**Text shown**
The United States will continue to work with Russia on nonproliferation, arms control, and countering nuclear terrorism outside of the Nuclear Security Summit process, two senior State Department officials said Monday. Bonnie Jenkins, coordinator for the State Department’s threat reduction programs, said during a conference call with reporters that despite the reduction in U.S.-Russian nonproliferation activities and the Kremlin’s decision not to participate in the summit being held in Washington, D.C., later this week, some joint activities continue. Jenkins noted as an example the Global Initiative to Combat Nuclear Terrorism, an international partnership co-chaired by the U.S. and Russia that conducts multilateral activities on nuclear security and detection. Through this type of forum, “we believe that in the future . . . we will continue to work with Russia,” Jenkins said.

**Study material**
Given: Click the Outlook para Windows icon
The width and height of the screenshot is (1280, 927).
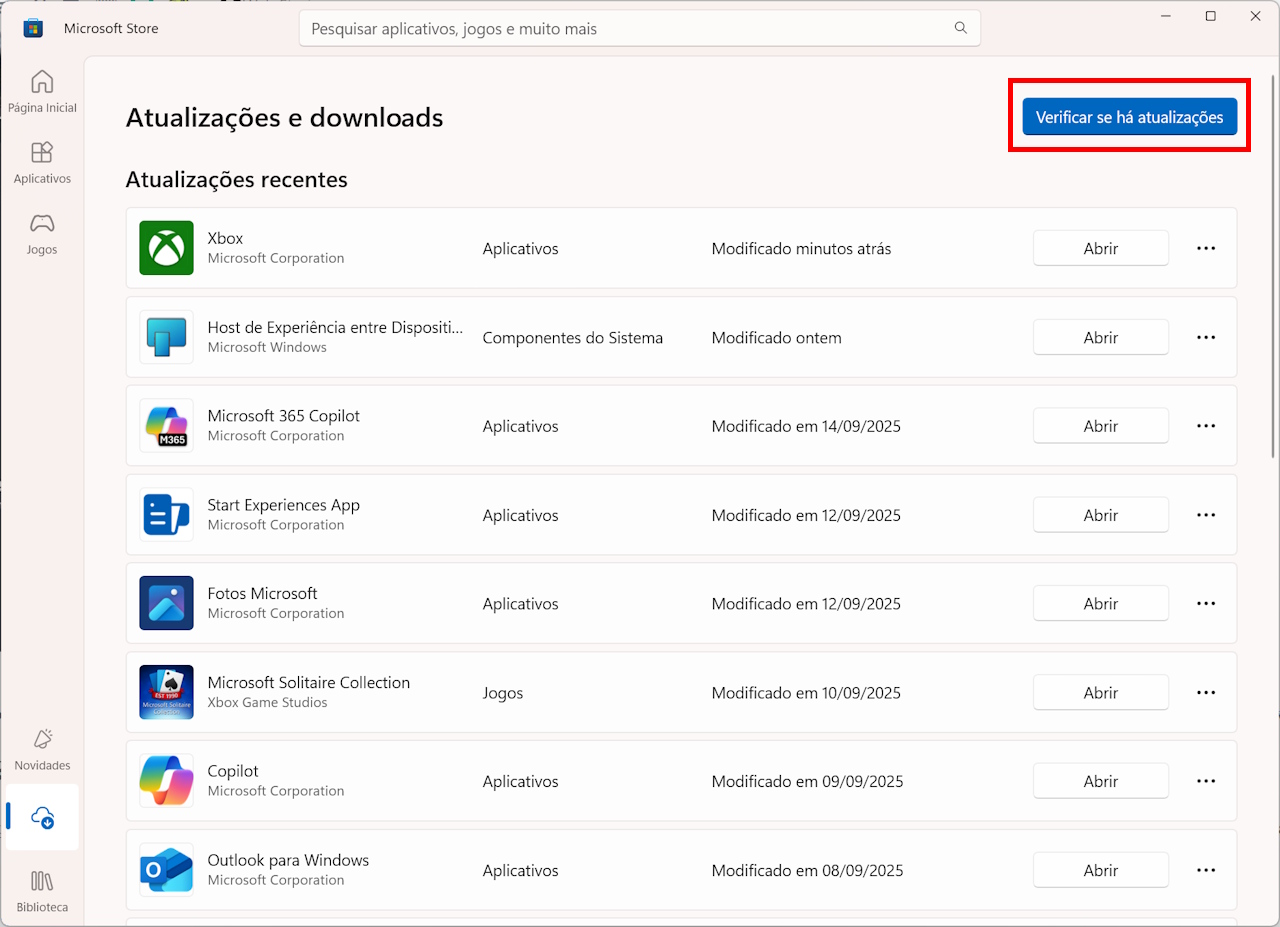Looking at the screenshot, I should pyautogui.click(x=166, y=870).
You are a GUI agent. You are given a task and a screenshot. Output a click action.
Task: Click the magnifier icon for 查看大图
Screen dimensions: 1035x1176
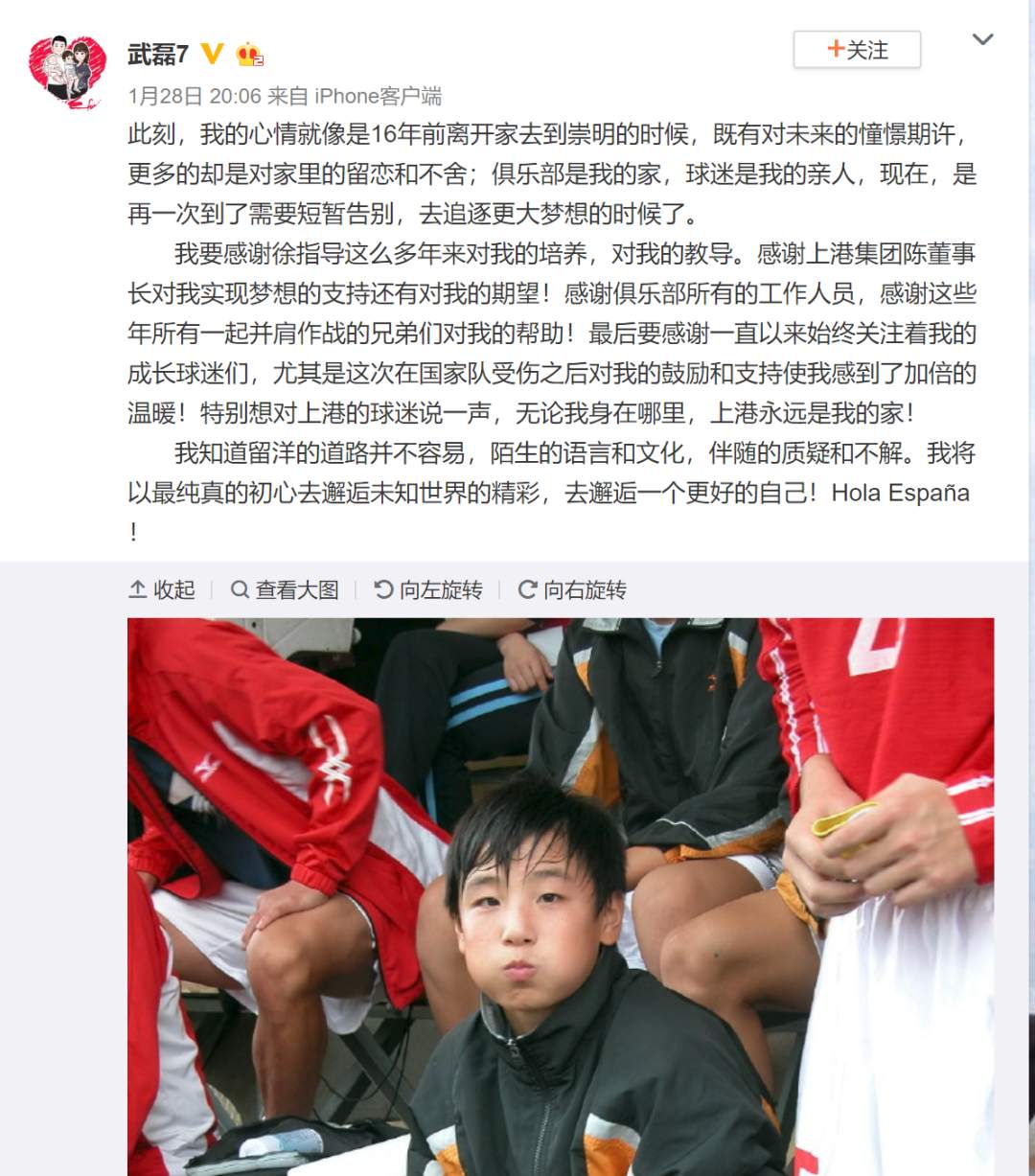pyautogui.click(x=241, y=589)
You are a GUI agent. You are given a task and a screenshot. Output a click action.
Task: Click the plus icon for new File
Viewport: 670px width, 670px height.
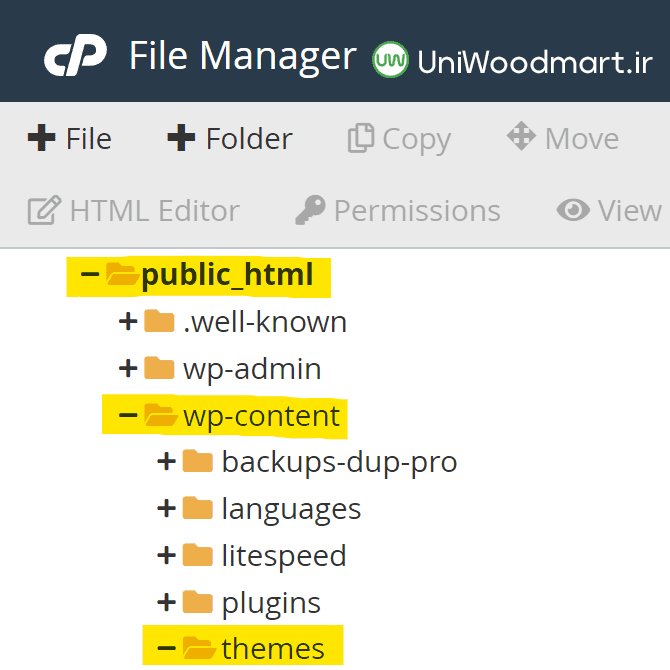(41, 138)
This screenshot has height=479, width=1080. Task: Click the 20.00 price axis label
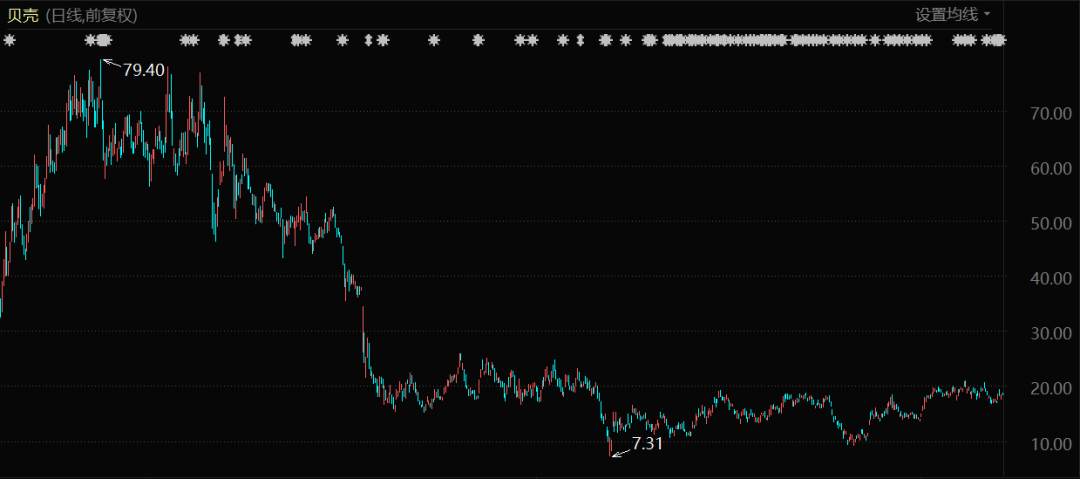1051,388
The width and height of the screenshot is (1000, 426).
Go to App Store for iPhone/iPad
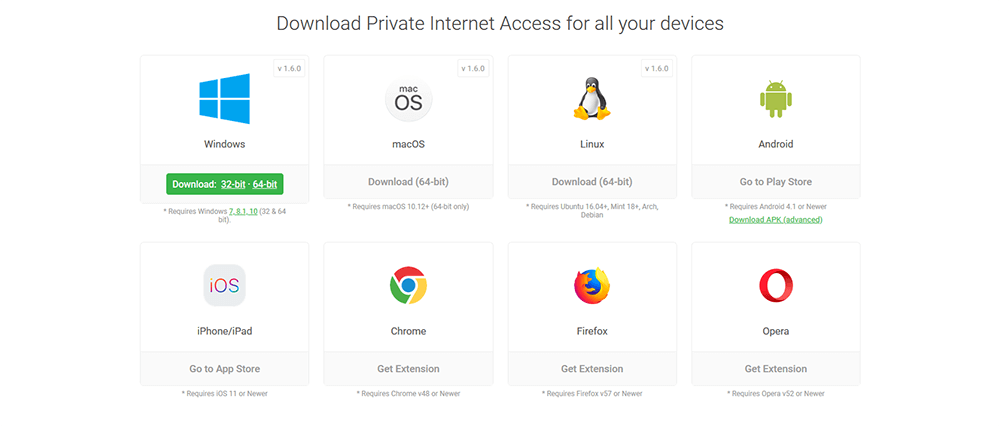coord(224,369)
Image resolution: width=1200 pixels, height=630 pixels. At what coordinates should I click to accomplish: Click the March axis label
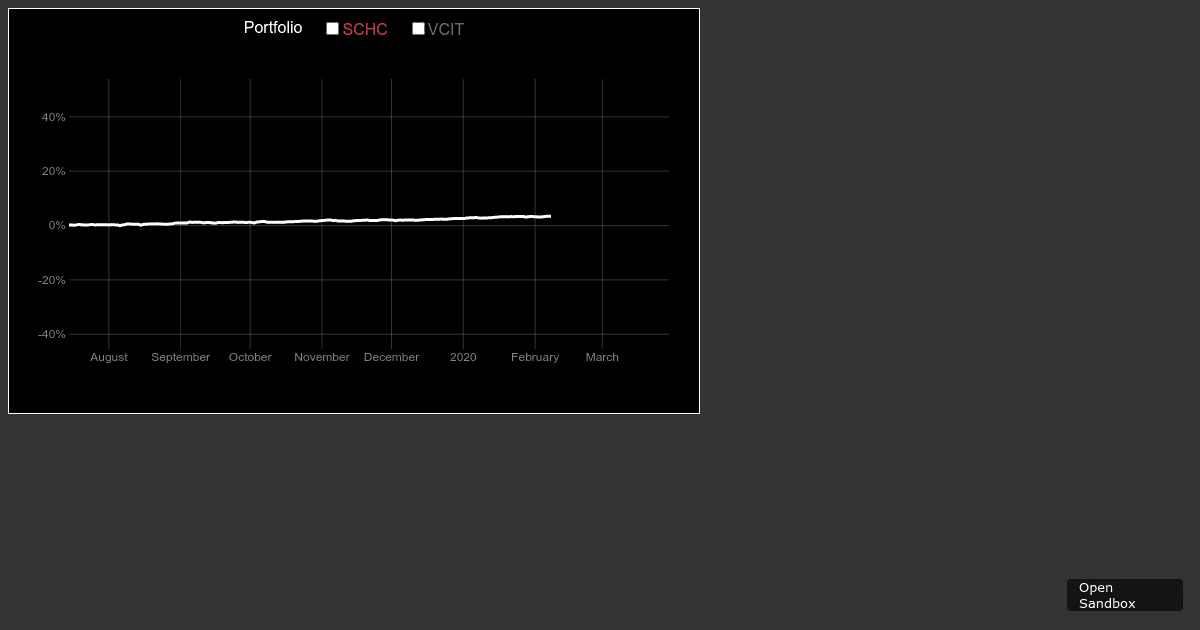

**Your objective**
Continue the news report above on U.S.-Russian nuclear security cooperation, starting right after its last sentence.

**Result of this task**
The upcoming summit is the Obama administration’s last in its current format. However, “we cannot say that this is the last summit,” Jenkins said, noting that the next administration could choose to hold similar events. Russia withdrew from this year’s summit due to political disagreements on the action plans being developed to guide the work of international organizations such as the International Atomic Energy Agency. These guidelines would serve to “impose the opinion of a limited group of states” on global bodies “in circumvention of their own political decision-making mechanisms,” Russian Foreign Ministry spokeswoman Maria Zakharova said earlier this year. “We consider the creation of a precedent for outside interference in the planning of the work of international organizations . . . to be unacceptable.”
Thomas Countryman, assistant secretary of state for international security and nonproliferation, said during the press conference that “Russia, which possesses a large amount of the material we’re concerned about – highly enriched uranium and plutonium – has steadily and greatly improved its controls, its internal security, both before and since the first [nuclear security] summit. And this is a concrete result of our cooperation.”